Collected data:
* * * * * * *
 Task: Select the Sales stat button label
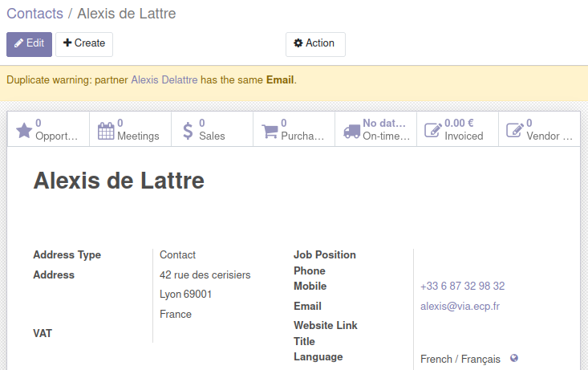coord(212,136)
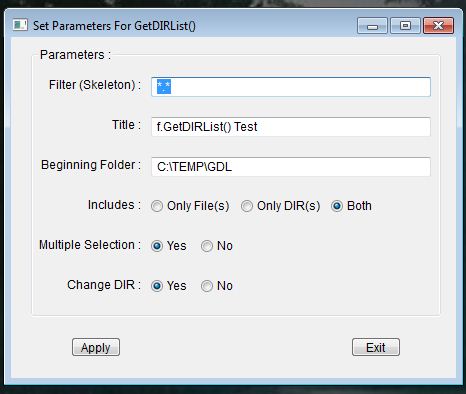Focus the Filter (Skeleton) text field
This screenshot has width=466, height=394.
(291, 87)
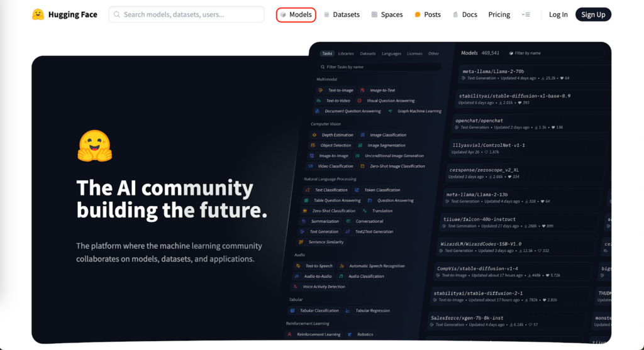644x350 pixels.
Task: Open the Models page
Action: point(300,14)
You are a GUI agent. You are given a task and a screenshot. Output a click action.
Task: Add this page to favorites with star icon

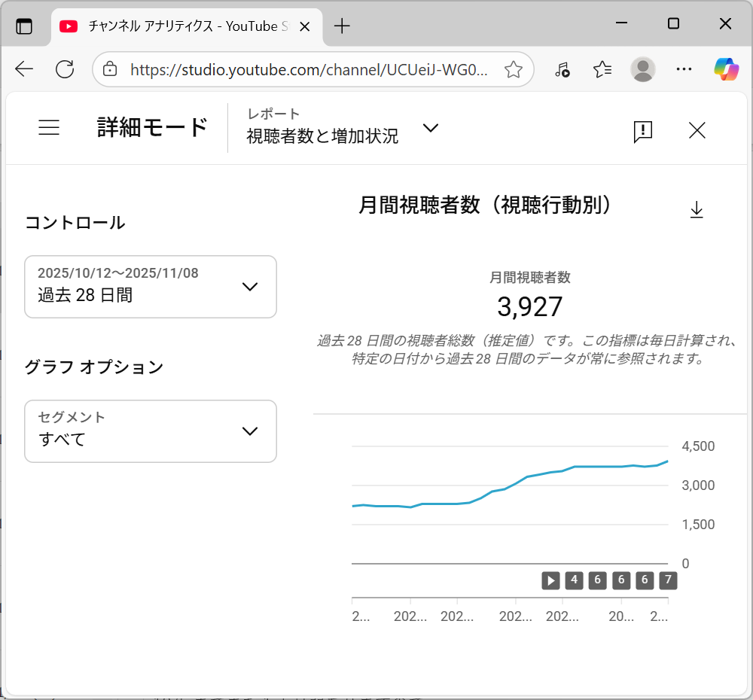(x=514, y=70)
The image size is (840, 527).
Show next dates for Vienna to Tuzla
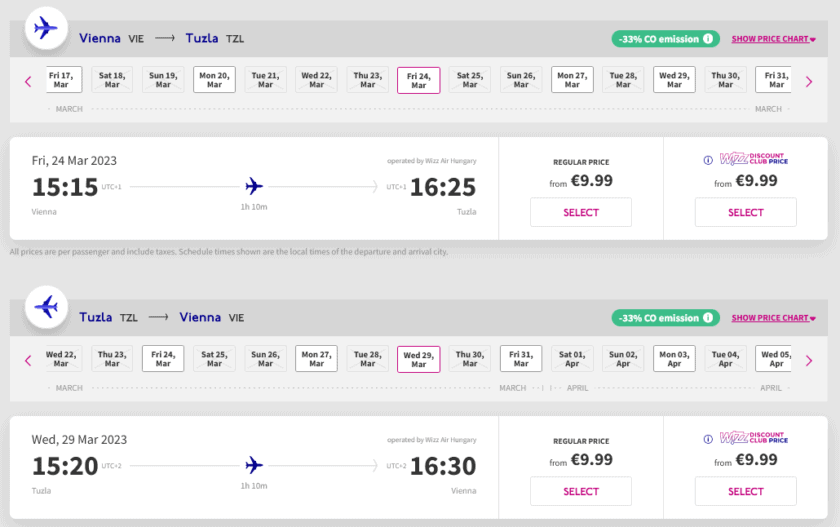click(810, 81)
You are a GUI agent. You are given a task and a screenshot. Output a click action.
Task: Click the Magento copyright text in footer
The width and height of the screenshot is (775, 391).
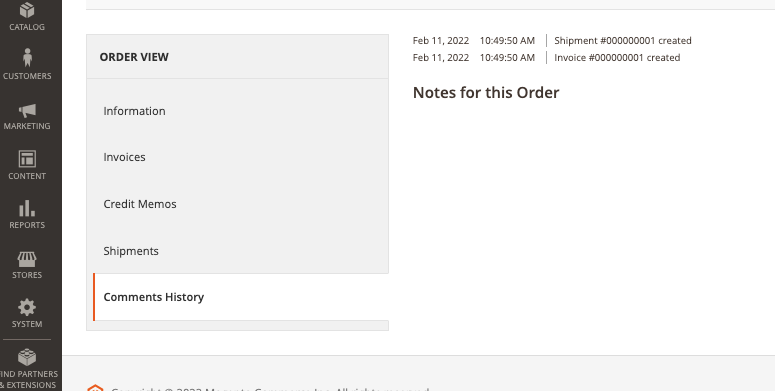tap(270, 389)
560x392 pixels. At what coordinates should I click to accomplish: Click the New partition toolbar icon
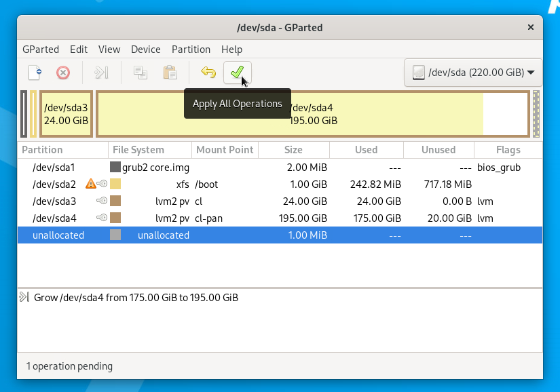pos(35,73)
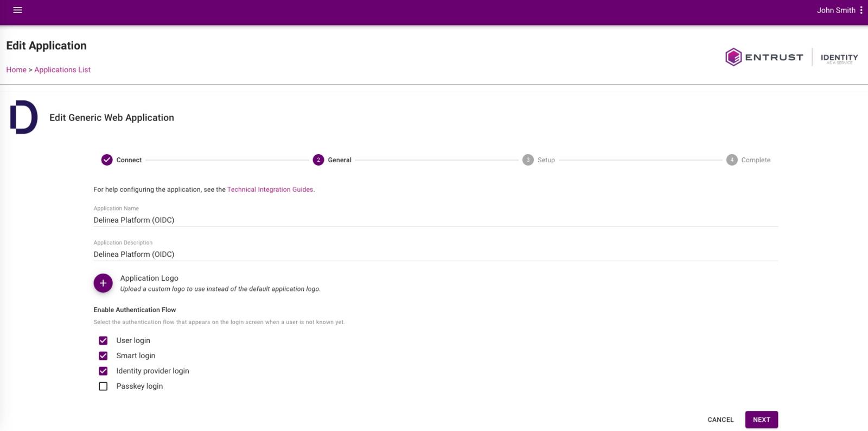Click the plus icon to upload logo
This screenshot has height=431, width=868.
click(103, 283)
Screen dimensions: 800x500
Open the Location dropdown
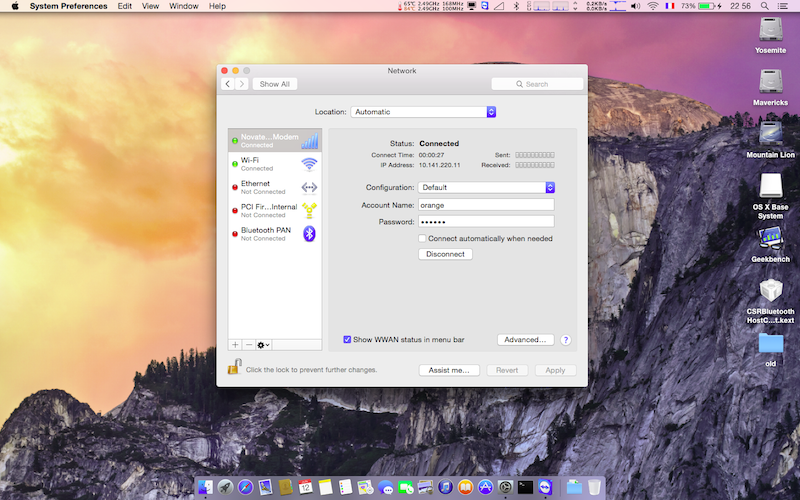click(x=423, y=112)
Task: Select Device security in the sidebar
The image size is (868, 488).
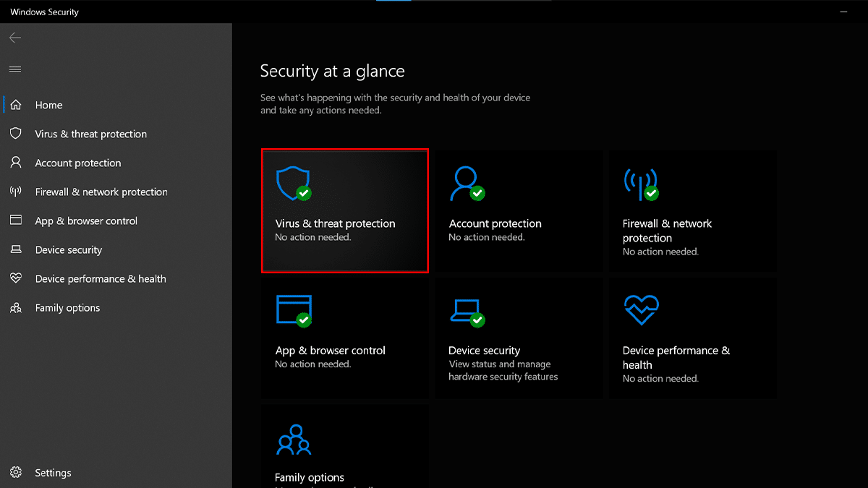Action: click(x=68, y=249)
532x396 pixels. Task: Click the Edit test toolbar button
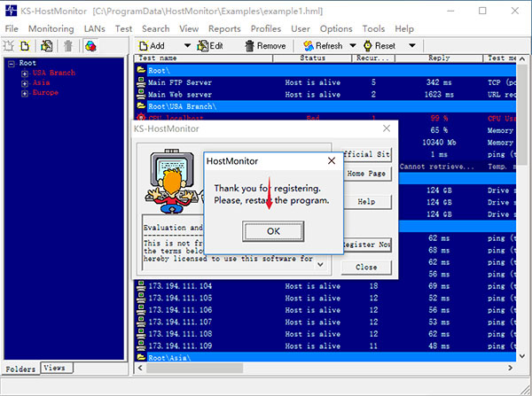pos(209,46)
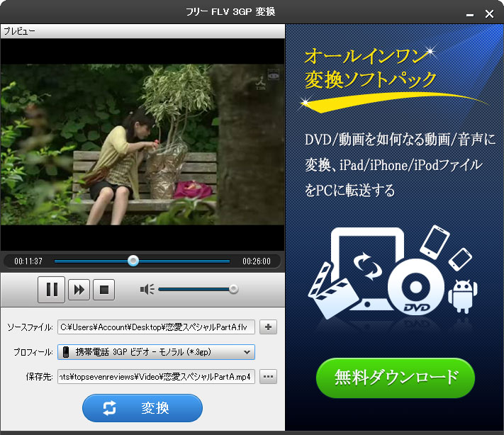This screenshot has height=435, width=504.
Task: Click the green 無料ダウンロード button
Action: (x=395, y=378)
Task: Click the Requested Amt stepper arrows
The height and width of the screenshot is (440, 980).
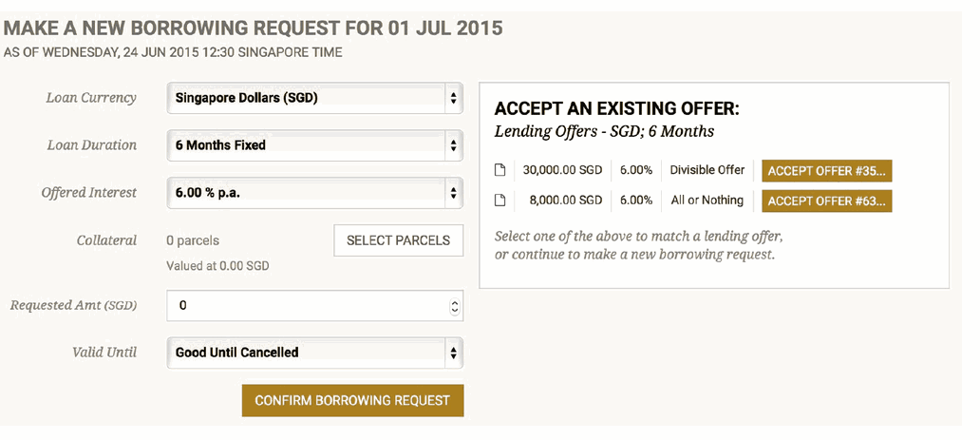Action: 454,306
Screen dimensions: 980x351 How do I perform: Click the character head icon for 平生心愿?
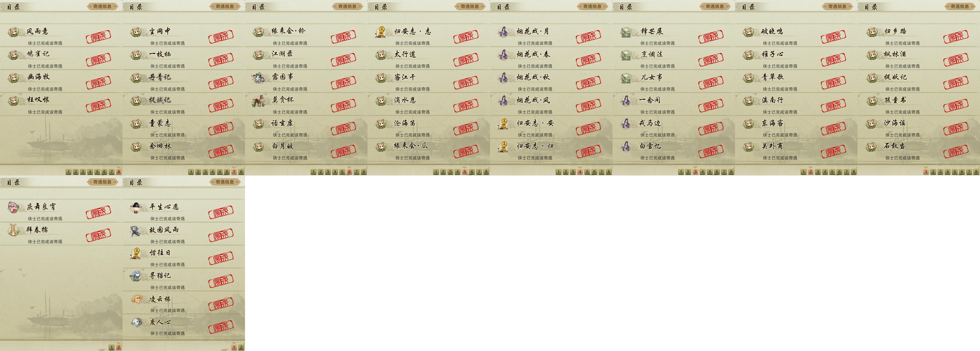[136, 207]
* * * * * * *
- [TASK TO CARRY OUT]:
Give the records again exactly, pictures left out.

- [ANSWER TO THIS TASK]:
 Task: Select the Sales stat button label
coord(212,136)
Focus the Filter (Skeleton) text field
This screenshot has width=466, height=394.
(291, 87)
644x350 pixels.
Task: Open the Models page
Action: point(300,14)
You are a GUI agent. You are given a task and a screenshot. Output a click action.
Task: Add this page to favorites with star icon

(x=514, y=70)
The image size is (840, 527).
Show next dates for Vienna to Tuzla
click(810, 81)
You are a GUI agent. You are given a task and a screenshot. Output a click action.
Task: Click the Magento copyright text in footer
The width and height of the screenshot is (775, 391).
tap(270, 389)
560x392 pixels. At what coordinates should I click to accomplish: Click the New partition toolbar icon
pos(35,73)
Click the plus icon to upload logo
This screenshot has height=431, width=868.
click(103, 283)
Screen dimensions: 800x500
Open the Location dropdown
click(x=423, y=112)
Task: Select Device security in the sidebar
The image size is (868, 488).
Action: click(x=68, y=249)
532x396 pixels. Task: Click the Edit test toolbar button
pos(209,46)
This screenshot has height=435, width=504.
Task: Click the green 無料ダウンロード button
Action: (x=395, y=378)
Task: Click the Requested Amt stepper arrows
The height and width of the screenshot is (440, 980).
Action: 454,306
Screen dimensions: 980x351 How do I perform: Click the character head icon for 平生心愿?
[136, 207]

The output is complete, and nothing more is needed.